Data to process>
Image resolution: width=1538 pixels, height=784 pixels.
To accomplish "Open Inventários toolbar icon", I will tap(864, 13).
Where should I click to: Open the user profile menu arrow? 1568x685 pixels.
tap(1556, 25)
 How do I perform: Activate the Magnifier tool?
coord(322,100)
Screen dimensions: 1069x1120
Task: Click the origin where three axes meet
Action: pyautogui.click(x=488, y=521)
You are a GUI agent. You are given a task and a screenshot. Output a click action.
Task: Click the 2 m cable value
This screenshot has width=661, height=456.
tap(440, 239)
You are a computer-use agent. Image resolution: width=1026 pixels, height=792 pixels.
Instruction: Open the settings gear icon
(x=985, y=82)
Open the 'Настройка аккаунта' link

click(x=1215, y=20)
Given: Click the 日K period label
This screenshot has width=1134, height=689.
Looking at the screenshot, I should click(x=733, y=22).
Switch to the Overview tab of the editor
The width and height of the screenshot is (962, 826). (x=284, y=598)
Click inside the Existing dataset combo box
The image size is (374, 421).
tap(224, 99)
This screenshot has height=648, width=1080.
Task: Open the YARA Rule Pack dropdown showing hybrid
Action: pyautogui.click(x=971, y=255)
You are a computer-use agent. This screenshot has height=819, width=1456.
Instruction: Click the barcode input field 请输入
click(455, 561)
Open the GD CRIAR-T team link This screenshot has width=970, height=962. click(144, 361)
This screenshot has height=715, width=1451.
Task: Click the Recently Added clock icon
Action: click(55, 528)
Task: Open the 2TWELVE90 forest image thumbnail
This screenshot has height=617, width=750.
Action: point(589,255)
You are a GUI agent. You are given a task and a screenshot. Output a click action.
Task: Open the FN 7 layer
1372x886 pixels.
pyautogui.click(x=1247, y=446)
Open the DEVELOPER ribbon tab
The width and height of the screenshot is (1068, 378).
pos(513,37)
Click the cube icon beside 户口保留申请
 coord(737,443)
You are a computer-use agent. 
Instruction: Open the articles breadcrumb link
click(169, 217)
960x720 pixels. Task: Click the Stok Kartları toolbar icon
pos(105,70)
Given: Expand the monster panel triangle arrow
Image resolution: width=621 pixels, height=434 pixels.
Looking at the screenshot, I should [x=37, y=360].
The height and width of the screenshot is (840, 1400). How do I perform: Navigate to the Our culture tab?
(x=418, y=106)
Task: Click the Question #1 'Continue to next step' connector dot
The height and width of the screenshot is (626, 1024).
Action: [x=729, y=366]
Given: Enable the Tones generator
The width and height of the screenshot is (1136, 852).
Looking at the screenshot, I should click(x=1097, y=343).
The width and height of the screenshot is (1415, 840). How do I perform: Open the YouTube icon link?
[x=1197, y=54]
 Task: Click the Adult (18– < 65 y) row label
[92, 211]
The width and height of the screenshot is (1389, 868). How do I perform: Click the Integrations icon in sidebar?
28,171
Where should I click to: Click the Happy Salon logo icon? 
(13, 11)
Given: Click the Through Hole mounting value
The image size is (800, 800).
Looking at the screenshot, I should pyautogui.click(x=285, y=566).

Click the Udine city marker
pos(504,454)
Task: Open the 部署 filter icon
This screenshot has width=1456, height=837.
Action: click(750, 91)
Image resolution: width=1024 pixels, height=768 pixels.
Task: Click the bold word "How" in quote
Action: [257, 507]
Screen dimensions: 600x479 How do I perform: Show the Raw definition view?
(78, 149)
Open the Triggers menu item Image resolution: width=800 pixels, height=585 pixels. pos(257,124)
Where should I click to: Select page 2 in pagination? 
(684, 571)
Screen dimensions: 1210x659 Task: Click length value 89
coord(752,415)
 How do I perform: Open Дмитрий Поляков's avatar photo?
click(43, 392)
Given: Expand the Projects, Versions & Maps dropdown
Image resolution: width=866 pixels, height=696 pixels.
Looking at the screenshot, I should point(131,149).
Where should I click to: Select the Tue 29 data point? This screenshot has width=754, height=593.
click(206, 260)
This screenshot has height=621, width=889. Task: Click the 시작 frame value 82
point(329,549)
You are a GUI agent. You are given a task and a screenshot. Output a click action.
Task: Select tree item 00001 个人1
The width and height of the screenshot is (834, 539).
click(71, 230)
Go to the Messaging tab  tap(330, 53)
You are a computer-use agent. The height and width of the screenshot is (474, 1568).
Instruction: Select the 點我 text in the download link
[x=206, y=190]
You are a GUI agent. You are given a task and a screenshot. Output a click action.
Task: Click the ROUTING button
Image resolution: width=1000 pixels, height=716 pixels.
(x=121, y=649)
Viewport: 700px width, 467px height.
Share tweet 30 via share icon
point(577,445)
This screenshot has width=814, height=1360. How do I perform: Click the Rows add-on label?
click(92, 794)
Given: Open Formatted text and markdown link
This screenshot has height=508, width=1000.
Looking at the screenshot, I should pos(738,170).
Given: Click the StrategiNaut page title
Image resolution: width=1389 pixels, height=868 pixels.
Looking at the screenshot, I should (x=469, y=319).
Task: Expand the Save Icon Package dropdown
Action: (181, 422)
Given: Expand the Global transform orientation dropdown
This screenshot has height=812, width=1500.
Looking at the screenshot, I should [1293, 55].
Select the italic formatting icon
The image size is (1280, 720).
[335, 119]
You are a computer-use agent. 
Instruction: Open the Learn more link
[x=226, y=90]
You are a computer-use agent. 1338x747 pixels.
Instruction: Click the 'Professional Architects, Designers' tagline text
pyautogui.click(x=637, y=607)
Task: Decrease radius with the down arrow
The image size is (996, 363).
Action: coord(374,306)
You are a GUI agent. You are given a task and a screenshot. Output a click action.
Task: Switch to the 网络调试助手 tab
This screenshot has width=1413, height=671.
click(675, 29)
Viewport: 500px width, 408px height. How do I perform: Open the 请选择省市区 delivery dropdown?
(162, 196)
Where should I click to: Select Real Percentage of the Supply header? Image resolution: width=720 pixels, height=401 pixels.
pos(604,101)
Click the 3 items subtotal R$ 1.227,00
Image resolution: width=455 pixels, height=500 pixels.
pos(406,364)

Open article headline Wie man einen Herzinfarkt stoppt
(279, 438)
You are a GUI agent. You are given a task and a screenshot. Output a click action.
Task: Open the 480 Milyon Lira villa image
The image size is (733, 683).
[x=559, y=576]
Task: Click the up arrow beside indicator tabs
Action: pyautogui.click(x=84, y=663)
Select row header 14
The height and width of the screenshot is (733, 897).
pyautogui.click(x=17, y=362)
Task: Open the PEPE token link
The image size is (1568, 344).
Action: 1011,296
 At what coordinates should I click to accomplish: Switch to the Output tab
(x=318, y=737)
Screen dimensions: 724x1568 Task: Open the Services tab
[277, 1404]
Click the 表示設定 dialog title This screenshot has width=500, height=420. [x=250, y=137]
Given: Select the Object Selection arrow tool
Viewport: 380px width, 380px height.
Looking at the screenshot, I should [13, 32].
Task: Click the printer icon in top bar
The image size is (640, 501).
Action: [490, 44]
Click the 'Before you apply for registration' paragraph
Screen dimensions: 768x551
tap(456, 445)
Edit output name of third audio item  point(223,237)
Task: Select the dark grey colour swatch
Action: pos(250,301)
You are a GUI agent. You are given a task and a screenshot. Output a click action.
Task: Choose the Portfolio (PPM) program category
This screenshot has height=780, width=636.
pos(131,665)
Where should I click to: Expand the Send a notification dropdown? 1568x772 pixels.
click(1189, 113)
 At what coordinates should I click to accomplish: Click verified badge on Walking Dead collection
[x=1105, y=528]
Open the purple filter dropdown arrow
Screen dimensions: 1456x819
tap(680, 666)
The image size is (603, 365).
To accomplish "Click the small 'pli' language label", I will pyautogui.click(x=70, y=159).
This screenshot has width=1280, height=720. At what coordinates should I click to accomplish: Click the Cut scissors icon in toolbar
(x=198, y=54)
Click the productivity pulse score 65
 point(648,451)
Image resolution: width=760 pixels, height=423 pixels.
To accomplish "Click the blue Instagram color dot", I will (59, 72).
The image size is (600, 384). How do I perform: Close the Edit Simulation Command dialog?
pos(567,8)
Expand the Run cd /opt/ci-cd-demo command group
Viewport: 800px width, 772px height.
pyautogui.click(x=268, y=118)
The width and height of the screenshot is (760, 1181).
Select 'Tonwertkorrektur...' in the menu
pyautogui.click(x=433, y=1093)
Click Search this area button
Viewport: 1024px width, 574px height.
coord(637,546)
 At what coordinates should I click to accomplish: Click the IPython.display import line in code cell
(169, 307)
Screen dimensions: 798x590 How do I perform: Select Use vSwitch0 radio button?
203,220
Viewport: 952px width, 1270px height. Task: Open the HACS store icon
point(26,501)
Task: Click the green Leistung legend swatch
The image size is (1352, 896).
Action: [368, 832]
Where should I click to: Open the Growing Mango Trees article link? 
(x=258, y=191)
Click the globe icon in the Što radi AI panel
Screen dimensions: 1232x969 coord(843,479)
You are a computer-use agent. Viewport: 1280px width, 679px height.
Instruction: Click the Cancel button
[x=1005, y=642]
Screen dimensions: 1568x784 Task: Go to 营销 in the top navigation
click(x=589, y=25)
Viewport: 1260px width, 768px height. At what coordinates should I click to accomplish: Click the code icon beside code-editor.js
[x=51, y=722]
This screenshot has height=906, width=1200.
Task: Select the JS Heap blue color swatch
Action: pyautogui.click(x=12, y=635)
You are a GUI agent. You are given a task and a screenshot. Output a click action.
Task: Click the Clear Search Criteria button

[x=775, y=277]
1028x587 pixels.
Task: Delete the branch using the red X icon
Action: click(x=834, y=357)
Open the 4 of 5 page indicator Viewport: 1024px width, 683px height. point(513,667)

What to do>
Copy the listing from the line with "Open the 'Настройка аккаунта' link" to the line with "Action: point(589,255)", swapping "combo box" for "dropdown" and leaving everything else unchanged. Give only those lines.

Task solution>
Open the 'Настройка аккаунта' link

click(x=1215, y=20)
Given: Click the 日K period label
This screenshot has width=1134, height=689.
Looking at the screenshot, I should click(x=733, y=22).
Switch to the Overview tab of the editor
The width and height of the screenshot is (962, 826). (x=284, y=598)
Click inside the Existing dataset dropdown
The image size is (374, 421).
tap(224, 99)
This screenshot has height=648, width=1080.
Task: Open the YARA Rule Pack dropdown showing hybrid
Action: pyautogui.click(x=971, y=255)
You are a computer-use agent. This screenshot has height=819, width=1456.
Instruction: Click the barcode input field 请输入
click(455, 561)
Open the GD CRIAR-T team link This screenshot has width=970, height=962. click(144, 361)
This screenshot has height=715, width=1451.
Task: Click the Recently Added clock icon
Action: click(55, 528)
Task: Open the 2TWELVE90 forest image thumbnail
This screenshot has height=617, width=750.
Action: point(589,255)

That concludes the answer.